# SUPPLIED RECORDS:

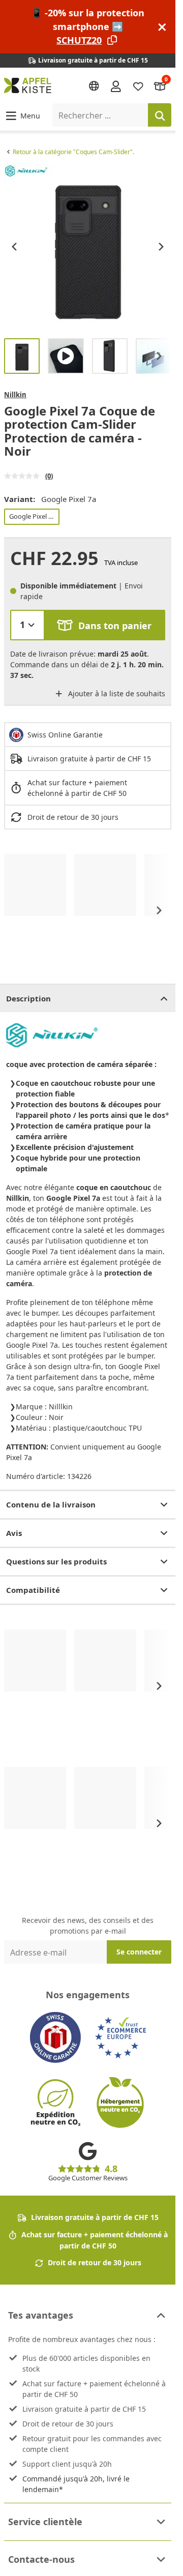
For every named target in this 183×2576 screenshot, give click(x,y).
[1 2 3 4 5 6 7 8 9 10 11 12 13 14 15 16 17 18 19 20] (27, 625)
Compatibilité (33, 1590)
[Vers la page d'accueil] (27, 85)
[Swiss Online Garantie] (55, 2037)
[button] (22, 115)
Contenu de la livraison (51, 1504)
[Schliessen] (162, 26)
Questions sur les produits (56, 1561)
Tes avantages (40, 2315)
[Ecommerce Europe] (120, 2037)
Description (28, 998)
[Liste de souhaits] (138, 86)
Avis (14, 1533)
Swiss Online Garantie (65, 734)
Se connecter (139, 1952)
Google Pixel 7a (32, 516)
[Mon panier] (160, 86)
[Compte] (116, 85)
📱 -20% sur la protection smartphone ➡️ (87, 26)
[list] (87, 246)
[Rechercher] (159, 115)
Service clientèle (45, 2521)
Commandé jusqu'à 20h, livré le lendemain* (76, 2484)
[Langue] (94, 86)
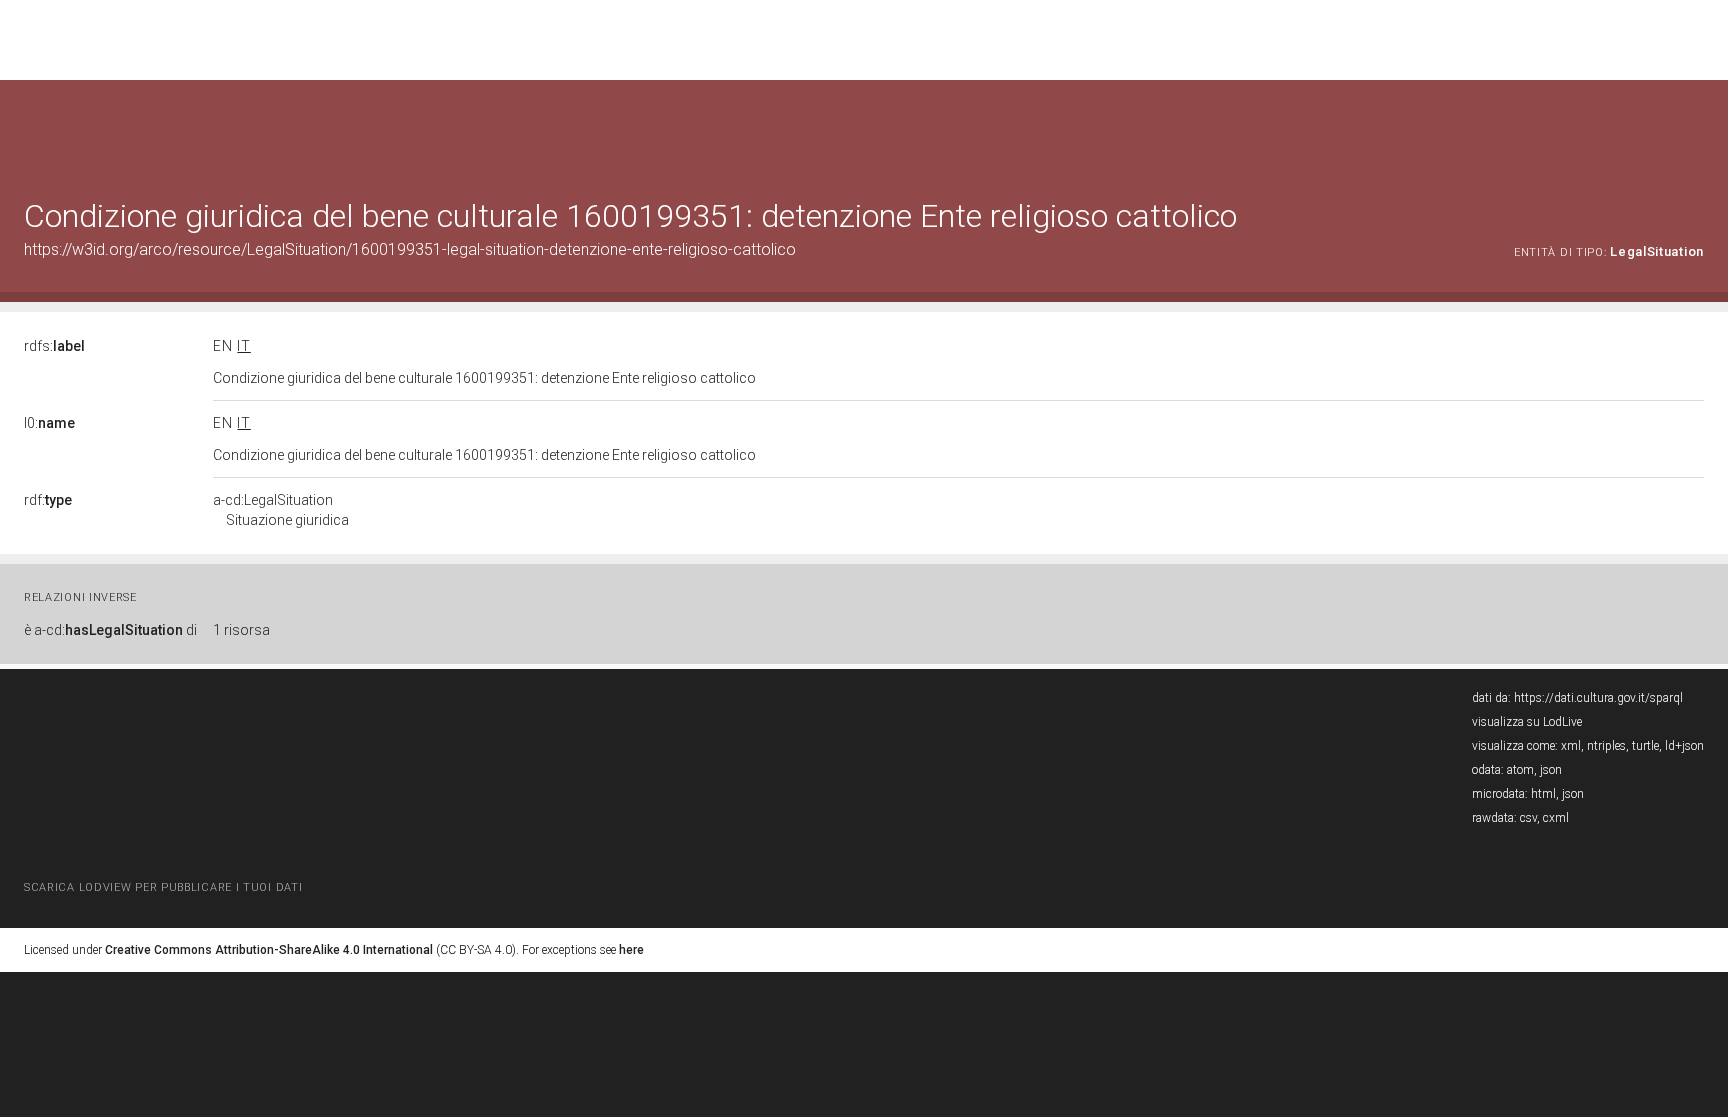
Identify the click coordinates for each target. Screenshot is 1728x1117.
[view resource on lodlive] (1694, 129)
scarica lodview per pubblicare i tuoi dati (163, 887)
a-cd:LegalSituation (281, 510)
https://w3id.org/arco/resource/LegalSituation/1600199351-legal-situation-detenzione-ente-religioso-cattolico (410, 249)
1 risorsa (241, 630)
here (631, 950)
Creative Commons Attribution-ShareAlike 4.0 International (269, 950)
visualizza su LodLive (1527, 722)
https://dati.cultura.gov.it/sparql (1598, 698)
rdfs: (54, 346)
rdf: (48, 500)
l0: (49, 423)
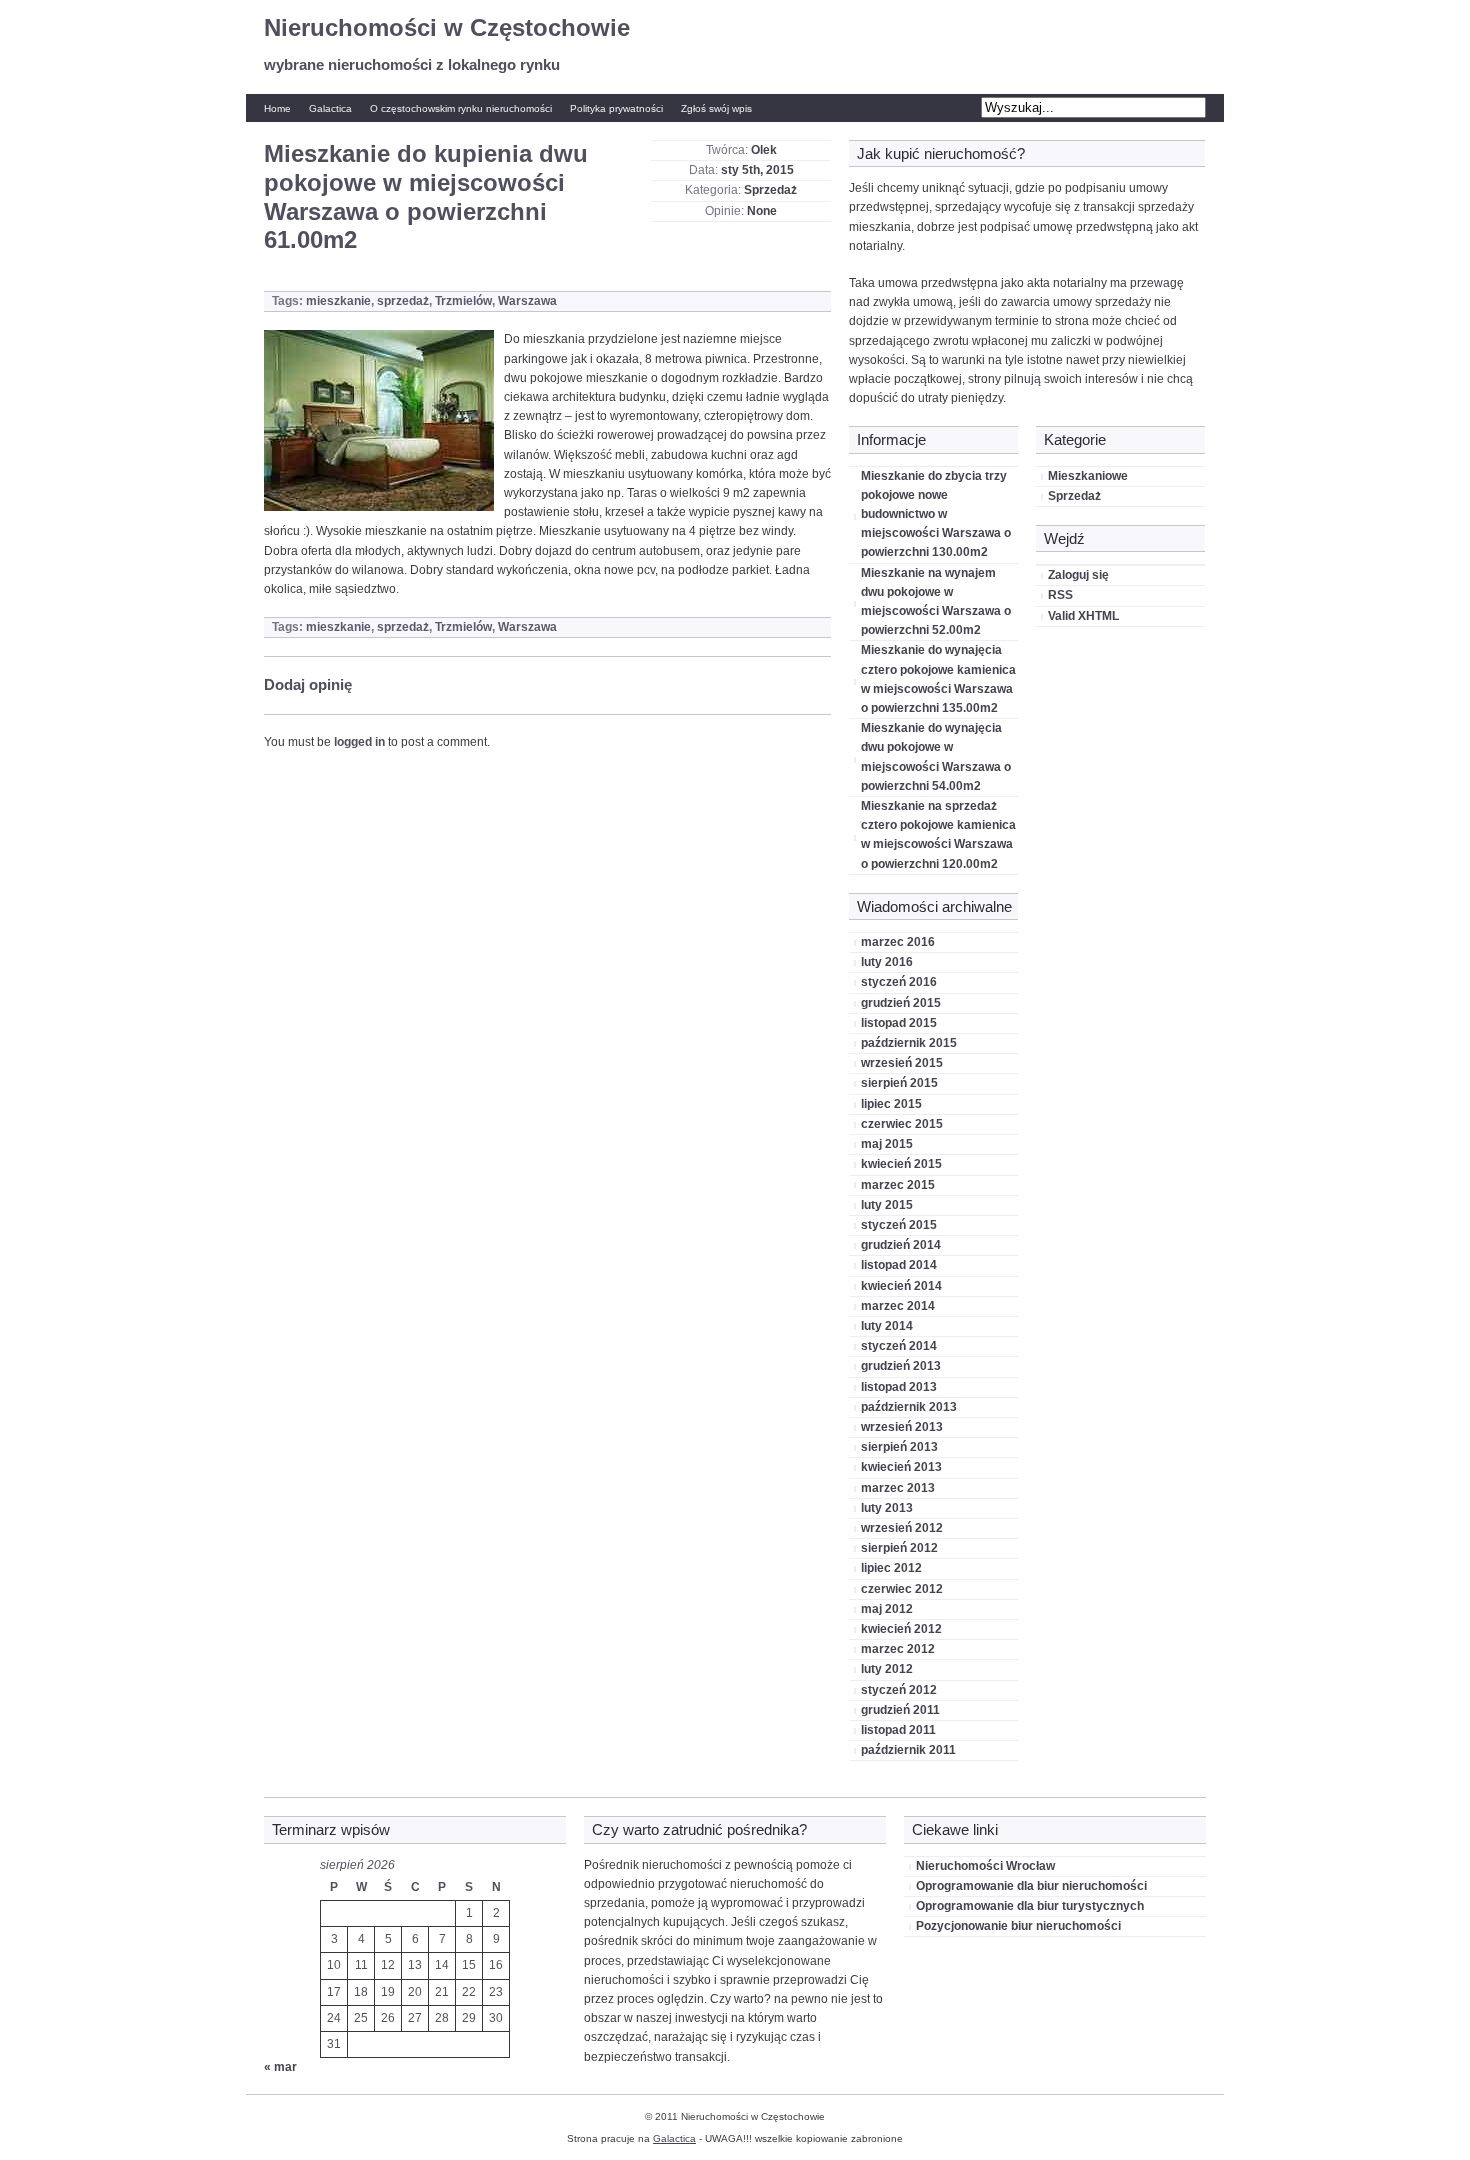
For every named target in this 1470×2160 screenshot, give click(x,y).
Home (277, 108)
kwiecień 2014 (901, 1286)
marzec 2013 (898, 1488)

# WHAT IS REQUIRED:
Without any pictures, restate word for word only the lines from the one with "[1 2 3 4 5 6" through the end of the listing.

# WORKED SOLUTION:
[1 2 3 4 5 6 7 8 9 10 11 12 13 14 15 16 17 18 19 20] (27, 625)
Compatibilité (33, 1590)
[Vers la page d'accueil] (27, 85)
[Swiss Online Garantie] (55, 2037)
[button] (22, 115)
Contenu de la livraison (51, 1504)
[Schliessen] (162, 26)
Questions sur les produits (56, 1561)
Tes avantages (40, 2315)
[Ecommerce Europe] (120, 2037)
Description (28, 998)
[Liste de souhaits] (138, 86)
Avis (14, 1533)
Swiss Online Garantie (65, 734)
Se connecter (139, 1952)
Google Pixel 7a (32, 516)
[Mon panier] (160, 86)
[Compte] (116, 85)
📱 -20% sur la protection smartphone ➡️ (87, 26)
[list] (87, 246)
[Rechercher] (159, 115)
Service clientèle (45, 2521)
Commandé jusqu'à 20h, livré le lendemain* (76, 2484)
[Langue] (94, 86)
Identify the click coordinates for each target. Screenshot is 1728x1117.
[view resource on lodlive] (1694, 129)
scarica lodview per pubblicare i tuoi dati (163, 887)
a-cd:LegalSituation (281, 510)
https://w3id.org/arco/resource/LegalSituation/1600199351-legal-situation-detenzione-ente-religioso-cattolico (410, 249)
1 risorsa (241, 630)
here (631, 950)
Creative Commons Attribution-ShareAlike 4.0 International (269, 950)
visualizza su LodLive (1527, 722)
https://dati.cultura.gov.it/sparql (1598, 698)
rdfs: (54, 346)
rdf: (48, 500)
l0: (49, 423)
For every named target in this 1470×2160 screenshot, give click(x,y).
Home (277, 108)
kwiecień 2014 (901, 1286)
marzec 2013 (898, 1488)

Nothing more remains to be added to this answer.